WHAT YOU ARE ASKED TO DO. Retype the lines between the one holding "Open the highlighted epgimport plugin" and the one holding "Action: [279, 411]", inclusive, with no changes.

[Entries on target coordinates]
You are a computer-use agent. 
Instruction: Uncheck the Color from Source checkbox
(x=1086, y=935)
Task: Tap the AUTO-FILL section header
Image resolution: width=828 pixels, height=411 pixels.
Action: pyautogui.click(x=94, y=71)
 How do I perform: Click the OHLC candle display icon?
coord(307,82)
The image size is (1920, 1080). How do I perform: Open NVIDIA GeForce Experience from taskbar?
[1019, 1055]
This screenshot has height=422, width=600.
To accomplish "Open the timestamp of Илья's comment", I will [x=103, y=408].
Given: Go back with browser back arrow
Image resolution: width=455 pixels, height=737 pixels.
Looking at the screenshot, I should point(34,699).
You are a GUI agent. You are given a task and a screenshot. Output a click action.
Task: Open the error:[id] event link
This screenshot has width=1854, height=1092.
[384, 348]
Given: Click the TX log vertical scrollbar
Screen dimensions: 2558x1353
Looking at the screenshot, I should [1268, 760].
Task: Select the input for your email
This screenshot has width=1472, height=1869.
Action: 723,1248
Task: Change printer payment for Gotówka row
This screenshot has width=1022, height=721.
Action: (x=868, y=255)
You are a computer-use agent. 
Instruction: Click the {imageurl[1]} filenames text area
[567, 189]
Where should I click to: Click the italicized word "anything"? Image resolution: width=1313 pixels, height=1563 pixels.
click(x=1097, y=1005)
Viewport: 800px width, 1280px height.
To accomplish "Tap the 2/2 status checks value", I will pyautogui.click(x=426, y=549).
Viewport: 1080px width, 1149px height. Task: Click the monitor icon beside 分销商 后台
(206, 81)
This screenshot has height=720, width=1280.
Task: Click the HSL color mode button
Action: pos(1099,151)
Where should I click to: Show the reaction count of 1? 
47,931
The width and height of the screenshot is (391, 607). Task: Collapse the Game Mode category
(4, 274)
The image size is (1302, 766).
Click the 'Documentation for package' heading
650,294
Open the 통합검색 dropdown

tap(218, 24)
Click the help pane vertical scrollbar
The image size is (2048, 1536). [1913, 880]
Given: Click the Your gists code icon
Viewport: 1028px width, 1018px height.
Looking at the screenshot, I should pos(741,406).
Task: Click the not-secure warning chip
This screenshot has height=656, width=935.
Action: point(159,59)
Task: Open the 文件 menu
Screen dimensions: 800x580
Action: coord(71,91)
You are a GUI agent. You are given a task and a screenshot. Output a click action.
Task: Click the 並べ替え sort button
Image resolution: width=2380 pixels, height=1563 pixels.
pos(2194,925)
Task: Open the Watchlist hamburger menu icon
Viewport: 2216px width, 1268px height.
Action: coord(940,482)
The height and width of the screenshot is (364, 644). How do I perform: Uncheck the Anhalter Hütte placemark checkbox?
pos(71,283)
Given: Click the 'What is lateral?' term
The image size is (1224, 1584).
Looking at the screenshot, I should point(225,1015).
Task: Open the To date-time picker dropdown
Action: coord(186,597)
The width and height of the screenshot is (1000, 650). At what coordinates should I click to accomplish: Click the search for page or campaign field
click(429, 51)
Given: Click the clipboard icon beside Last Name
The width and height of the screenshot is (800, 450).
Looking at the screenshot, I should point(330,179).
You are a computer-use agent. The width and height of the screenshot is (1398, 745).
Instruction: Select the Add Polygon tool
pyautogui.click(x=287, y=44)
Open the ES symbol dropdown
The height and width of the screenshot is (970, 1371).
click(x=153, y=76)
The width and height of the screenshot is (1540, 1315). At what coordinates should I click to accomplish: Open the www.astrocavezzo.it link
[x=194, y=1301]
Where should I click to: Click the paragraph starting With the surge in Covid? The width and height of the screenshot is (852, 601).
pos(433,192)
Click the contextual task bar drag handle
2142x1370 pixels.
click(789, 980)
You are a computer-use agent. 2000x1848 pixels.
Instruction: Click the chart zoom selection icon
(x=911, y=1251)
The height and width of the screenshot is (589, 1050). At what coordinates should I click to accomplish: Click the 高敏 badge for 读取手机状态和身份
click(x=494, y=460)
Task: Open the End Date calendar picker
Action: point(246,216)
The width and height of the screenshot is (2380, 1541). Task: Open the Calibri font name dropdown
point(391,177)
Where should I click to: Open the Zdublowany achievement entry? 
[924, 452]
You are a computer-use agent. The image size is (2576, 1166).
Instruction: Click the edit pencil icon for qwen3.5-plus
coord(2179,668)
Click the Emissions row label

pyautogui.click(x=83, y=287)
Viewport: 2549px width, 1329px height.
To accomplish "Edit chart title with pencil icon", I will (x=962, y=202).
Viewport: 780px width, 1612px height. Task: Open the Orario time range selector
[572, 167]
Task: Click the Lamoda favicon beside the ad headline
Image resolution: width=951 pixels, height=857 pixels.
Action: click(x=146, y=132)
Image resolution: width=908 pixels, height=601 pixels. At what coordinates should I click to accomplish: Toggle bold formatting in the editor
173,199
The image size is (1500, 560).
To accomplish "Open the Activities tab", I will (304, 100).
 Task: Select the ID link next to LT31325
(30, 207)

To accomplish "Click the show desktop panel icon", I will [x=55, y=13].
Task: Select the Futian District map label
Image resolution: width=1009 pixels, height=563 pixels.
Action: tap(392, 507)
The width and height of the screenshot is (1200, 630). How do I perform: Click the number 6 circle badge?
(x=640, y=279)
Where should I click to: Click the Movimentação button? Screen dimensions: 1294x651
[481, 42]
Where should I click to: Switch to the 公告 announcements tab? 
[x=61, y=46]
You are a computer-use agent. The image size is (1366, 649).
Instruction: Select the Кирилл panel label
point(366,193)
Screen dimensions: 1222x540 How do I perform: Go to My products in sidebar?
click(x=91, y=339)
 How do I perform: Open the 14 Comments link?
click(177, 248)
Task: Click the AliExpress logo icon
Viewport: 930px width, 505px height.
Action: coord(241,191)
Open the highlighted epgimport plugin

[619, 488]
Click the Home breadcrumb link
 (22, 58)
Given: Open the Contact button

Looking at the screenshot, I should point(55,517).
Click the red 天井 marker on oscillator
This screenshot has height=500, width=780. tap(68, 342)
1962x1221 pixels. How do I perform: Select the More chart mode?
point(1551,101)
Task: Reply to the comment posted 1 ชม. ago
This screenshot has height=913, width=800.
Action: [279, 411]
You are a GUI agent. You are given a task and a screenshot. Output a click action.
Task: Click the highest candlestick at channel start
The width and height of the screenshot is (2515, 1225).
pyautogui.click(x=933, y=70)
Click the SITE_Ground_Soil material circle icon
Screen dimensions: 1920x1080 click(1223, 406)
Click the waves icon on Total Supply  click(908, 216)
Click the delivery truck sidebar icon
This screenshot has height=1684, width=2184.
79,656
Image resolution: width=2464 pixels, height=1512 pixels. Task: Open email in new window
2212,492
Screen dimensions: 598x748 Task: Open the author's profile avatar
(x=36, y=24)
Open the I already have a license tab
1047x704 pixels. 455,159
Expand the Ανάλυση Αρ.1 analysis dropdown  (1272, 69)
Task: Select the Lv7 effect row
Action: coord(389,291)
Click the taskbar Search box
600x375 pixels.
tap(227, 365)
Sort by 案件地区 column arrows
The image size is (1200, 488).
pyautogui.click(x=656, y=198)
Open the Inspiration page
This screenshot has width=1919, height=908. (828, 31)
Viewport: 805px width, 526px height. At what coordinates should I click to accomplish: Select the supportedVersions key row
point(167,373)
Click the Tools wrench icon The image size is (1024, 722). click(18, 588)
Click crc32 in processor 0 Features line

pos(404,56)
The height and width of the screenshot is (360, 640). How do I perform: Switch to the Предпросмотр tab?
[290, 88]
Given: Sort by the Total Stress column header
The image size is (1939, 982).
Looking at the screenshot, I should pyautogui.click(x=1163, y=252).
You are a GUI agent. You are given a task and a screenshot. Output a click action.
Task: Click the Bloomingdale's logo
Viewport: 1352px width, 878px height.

EXERCISE OUTPUT.
Open the highlighted epgimport plugin

[619, 488]
Click the Home breadcrumb link
 (22, 58)
Given: Open the Contact button

Looking at the screenshot, I should point(55,517).
Click the red 天井 marker on oscillator
This screenshot has height=500, width=780. tap(68, 342)
1962x1221 pixels. How do I perform: Select the More chart mode?
point(1551,101)
Task: Reply to the comment posted 1 ชม. ago
This screenshot has height=913, width=800.
Action: [279, 411]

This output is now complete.